Köy Enstitülerinin Amacı

Köy Enstitülerinin genel amacı; Osmanlı İmparatorluğundan Türkiye Cumhuriyeti vatandaşları yetiştirmek, öğrencilere ve yetişkinlere çağdaş tarım ve mesleki eğitimi “uygulayarak” öğretmek, köy öğretmeni yetiştirmek, yetişkinler arasında okuma-yazma oranını yükselterek topyekün bir kırsal kalkınma gerçekleştirmektir. Gazi Orman Çiftliğinin bütün Türkiye’ye için örnek bir tarım ve endüstri işletmesi olması gibi, Çifteler Köy Enstitütüsü de kısıtlı maddi imkanlara rağmen kendisinden sonra açılan ve toplam sayısı yurt sathında 21’e ulaşacak olan köy enstitüleri için örnek bir uygulama olmuştur. Bunun nedeni 1940’ların ortasına kadar Cumhuriyet Halk Partisi Hükümetinin Türkiye’nin kalkınmasının eğitimle olacağı inancıdır. Köy Eğitmen Kursları, önce 3 sonra 6 aylık kurslarla eğitim verir. Onlardan sonra 5 yıllık Köy Enstitüleri kurulur. İlk okuldan sonra yapılan bu eğitim sadece köy çocuklarına eğitim vermek amacıyla, yatılı bölge okulları olarak açılır. Köylerin ilk okullarından mezun olan başarılı öğrenciler sınavla seçilerek bu okullara alındılar. İkinci Dünya Savaşı sırasında ve Türkiye yokluk içindeyken faaliyete geçerler.

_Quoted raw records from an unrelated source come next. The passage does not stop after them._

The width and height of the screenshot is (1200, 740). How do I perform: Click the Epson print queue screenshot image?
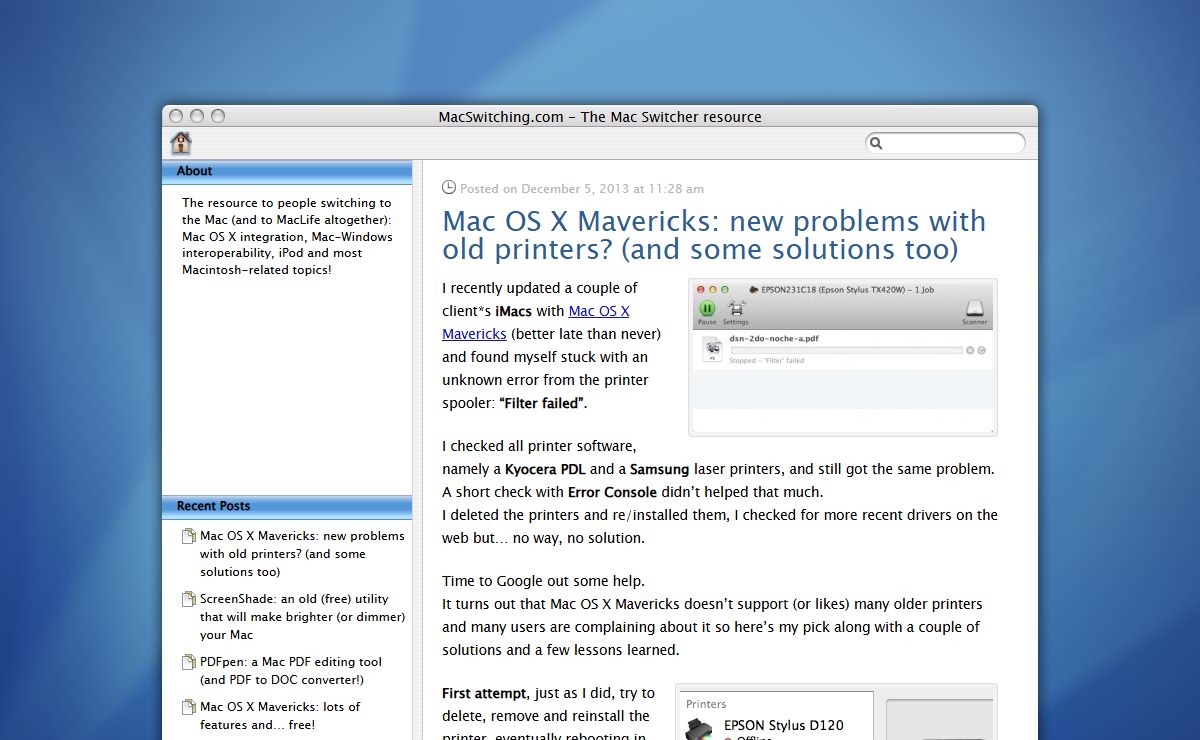(x=842, y=357)
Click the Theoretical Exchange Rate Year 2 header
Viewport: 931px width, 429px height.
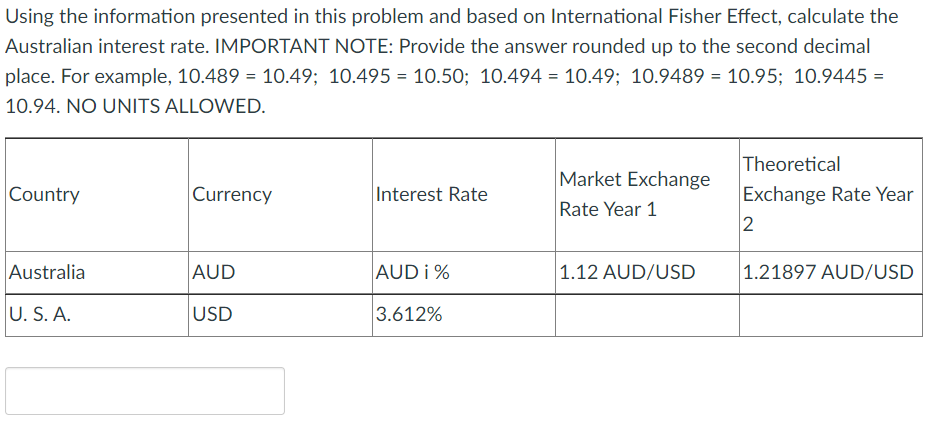point(831,194)
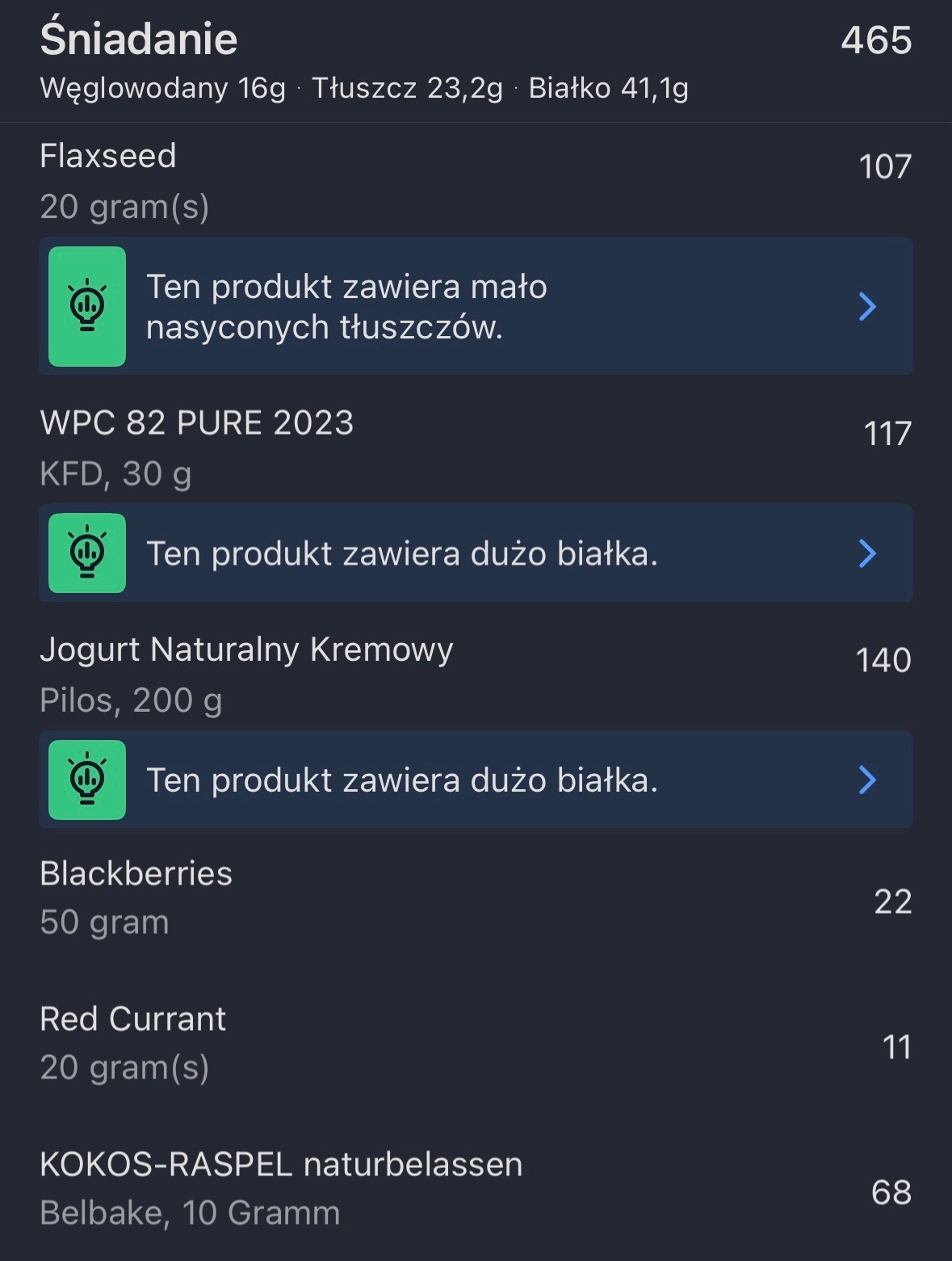Open the Jogurt 'dużo białka' insight text
952x1261 pixels.
click(x=401, y=780)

O sırada sahip oldukları adlarla köy enstitüleri ve müdürlerinin isimleri şöyledir: Akçadağ/Malatya (1940, Şinasi Tamer, Şerif Tekben), Akpınar-Ladik/Samsun (1940, Nurettin Biriz, Enver Kartekin), Aksu/Antalya (1940, Talat Ersoy, Halil Öztürk), Arifiye/Sakarya (1940, Süleyman Edip Bakır), Beşikdüzü/Trabzon (1940, Hürrem Arman, Osman Ülküman), Cılavuz/Kars (1937, Halit Ağanoğlu), Çifteler/Eskişehir (1937, Remzi Özyürek, M. Rauf İnan, Osman Ülkümen), Dicle/Diyarbakır (1944, Nazif Evren), Düziçi/Adana (1940, Lütfi Dağlar), Erciş/Van (1948, İbrahim Oymak), Gölköy/Kastamonu (1939, Ali Doğan Toran), Gönen/İsparta (1940, Ömer Uzgil), Hasanoğlan/Ankara (1941, Lütfi Engin, Hürrem Arman, M. Rauf İnan), İvriz/Konya (1941, Recep Gürel, İ. Safa Güner), Kepirtepe/Kırklareli (1939, Nejat İdil, İhsan Kalabay), Kızılçullu/İzmir (1937, Emin Soysal, Hamdi Akman, Talat Ersoy), Ortaklar/Aydın (1944, Hayri Çakaloz), Pamuklupınar/Sivas (1941, Şinasi Tamer, Hüseyin Civanoğlu), Pazarören/Kayseri (1940, Sabri Kolçak, Şevket Gedikoğlu), Pulur/Erzurum (1942, Ahmet Korkut, Aydın Arıkök), Savaştepe/Balıkesir (1940, Sıtkı Akkay)17.

Çifteler Köy Enstitüsü

Çağdaş, güçlü bir ekonomiye sahip ve laik bir ülke olmanın tek yolunun eğitimden geçtiği görüşü doğrultusunda geliştirilen yeni bir eğitim anlaşıyışıyla, köyün ihtiyaçlarına ve geçim şaratlarına uygun olarak yapılan ilk girişim Çifteler Köy Enstitüsüdür. Kurulduğu andan itibaren üç amacı gerçekleştirmek için faaliyet gösterir. Birincisi çağdaşlaşmak için ekonomik kalkınmayı başarmak, ikincisi öğrencilerine okuma yazmanın ötesinde ilkokulla birlikte toplam 10 yıllık bir eğitim vermektir. Üçüncüsü ise Türkiye Cumhuriyetinin henüz genç bir demokrasi olması nedeniyle bu okulun; köylüleri eşit ve laik vatandaşlar olarak modern cumhuriyetin toplumsal yaşamına katılmaya ikna etmektir18. Hedef, Cumhuriyet kurulmadan önce milli kaynaklardan payına düşeni pek alamayan köy ahalisine, elindeki imkanları daha iyi değerlendirebileceklerini öğretmek, en son tarım bilgi ve tekniğiyle üretim yaptırarak kimseye muhtaç olmadan kendilerine yetebildiklerini göstermektir. Çifteler Köy Enstitüsü köylüler için; okul öğrencilerinin karar verme sürecine katılarak, daha sonra köy halkıyla paylaşacakları demokratik değerleri özümsedikleri canlı bir örnektir19.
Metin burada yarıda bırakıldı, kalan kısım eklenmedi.